Task: In full and without change, transcribe the records below.

(Data excerpts)
· · ·

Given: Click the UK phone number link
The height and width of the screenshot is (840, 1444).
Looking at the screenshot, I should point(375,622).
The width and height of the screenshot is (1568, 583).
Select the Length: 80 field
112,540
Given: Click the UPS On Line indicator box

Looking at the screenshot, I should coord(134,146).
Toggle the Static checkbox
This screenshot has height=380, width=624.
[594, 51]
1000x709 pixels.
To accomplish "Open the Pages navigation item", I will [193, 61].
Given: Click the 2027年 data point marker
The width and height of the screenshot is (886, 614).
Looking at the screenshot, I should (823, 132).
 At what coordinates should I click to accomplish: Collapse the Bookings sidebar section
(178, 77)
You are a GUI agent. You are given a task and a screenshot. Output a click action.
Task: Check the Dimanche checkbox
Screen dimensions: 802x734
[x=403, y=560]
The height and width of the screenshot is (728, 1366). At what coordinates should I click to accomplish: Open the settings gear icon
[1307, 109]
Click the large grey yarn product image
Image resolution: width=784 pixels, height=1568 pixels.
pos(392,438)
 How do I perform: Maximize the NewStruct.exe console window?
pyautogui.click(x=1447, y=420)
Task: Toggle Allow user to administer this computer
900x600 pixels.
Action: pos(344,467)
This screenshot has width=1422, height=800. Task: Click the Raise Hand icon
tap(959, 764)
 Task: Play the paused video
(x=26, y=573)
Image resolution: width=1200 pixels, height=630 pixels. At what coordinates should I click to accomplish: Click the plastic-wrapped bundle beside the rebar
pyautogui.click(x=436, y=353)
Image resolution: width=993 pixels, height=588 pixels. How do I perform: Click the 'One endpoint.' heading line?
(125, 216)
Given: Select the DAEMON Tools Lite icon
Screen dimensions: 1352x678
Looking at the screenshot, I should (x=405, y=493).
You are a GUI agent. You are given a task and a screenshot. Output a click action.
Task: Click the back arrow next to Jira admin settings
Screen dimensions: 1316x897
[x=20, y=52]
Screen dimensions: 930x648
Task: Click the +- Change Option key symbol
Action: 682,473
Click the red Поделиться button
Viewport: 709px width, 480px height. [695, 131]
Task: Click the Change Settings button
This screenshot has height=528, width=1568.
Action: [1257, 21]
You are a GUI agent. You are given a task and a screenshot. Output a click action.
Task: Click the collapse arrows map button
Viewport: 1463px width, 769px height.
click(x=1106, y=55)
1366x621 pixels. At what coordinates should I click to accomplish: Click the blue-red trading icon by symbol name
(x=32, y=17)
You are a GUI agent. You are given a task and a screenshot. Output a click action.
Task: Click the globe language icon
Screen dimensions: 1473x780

· · ·

Written response:
Given: Click the UK phone number link
The height and width of the screenshot is (840, 1444).
Looking at the screenshot, I should point(375,622).
The width and height of the screenshot is (1568, 583).
Select the Length: 80 field
112,540
Given: Click the UPS On Line indicator box

Looking at the screenshot, I should coord(134,146).
Toggle the Static checkbox
This screenshot has height=380, width=624.
[594, 51]
1000x709 pixels.
To accomplish "Open the Pages navigation item", I will [193, 61].
Given: Click the 2027年 data point marker
The width and height of the screenshot is (886, 614).
Looking at the screenshot, I should (823, 132).
 At what coordinates should I click to accomplish: Collapse the Bookings sidebar section
(178, 77)
You are a GUI agent. You are given a task and a screenshot. Output a click action.
Task: Check the Dimanche checkbox
Screen dimensions: 802x734
[x=403, y=560]
The height and width of the screenshot is (728, 1366). At what coordinates should I click to accomplish: Open the settings gear icon
[1307, 109]
Click the large grey yarn product image
Image resolution: width=784 pixels, height=1568 pixels.
pos(392,438)
 How do I perform: Maximize the NewStruct.exe console window?
pyautogui.click(x=1447, y=420)
Task: Toggle Allow user to administer this computer
900x600 pixels.
Action: pos(344,467)
This screenshot has width=1422, height=800. Task: Click the Raise Hand icon
tap(959, 764)
 Task: Play the paused video
(x=26, y=573)
Image resolution: width=1200 pixels, height=630 pixels. At what coordinates should I click to accomplish: Click the plastic-wrapped bundle beside the rebar
pyautogui.click(x=436, y=353)
Image resolution: width=993 pixels, height=588 pixels. How do I perform: Click the 'One endpoint.' heading line?
(125, 216)
Given: Select the DAEMON Tools Lite icon
Screen dimensions: 1352x678
Looking at the screenshot, I should (x=405, y=493).
You are a GUI agent. You are given a task and a screenshot. Output a click action.
Task: Click the back arrow next to Jira admin settings
Screen dimensions: 1316x897
[x=20, y=52]
Screen dimensions: 930x648
Task: Click the +- Change Option key symbol
Action: 682,473
Click the red Поделиться button
Viewport: 709px width, 480px height. [695, 131]
Task: Click the Change Settings button
This screenshot has height=528, width=1568.
Action: [1257, 21]
You are a GUI agent. You are given a task and a screenshot. Output a click action.
Task: Click the collapse arrows map button
Viewport: 1463px width, 769px height.
click(x=1106, y=55)
1366x621 pixels. At what coordinates should I click to accomplish: Click the blue-red trading icon by symbol name
(x=32, y=17)
You are a GUI agent. You are given a task and a screenshot. Output a click action.
Task: Click the globe language icon
Screen dimensions: 1473x780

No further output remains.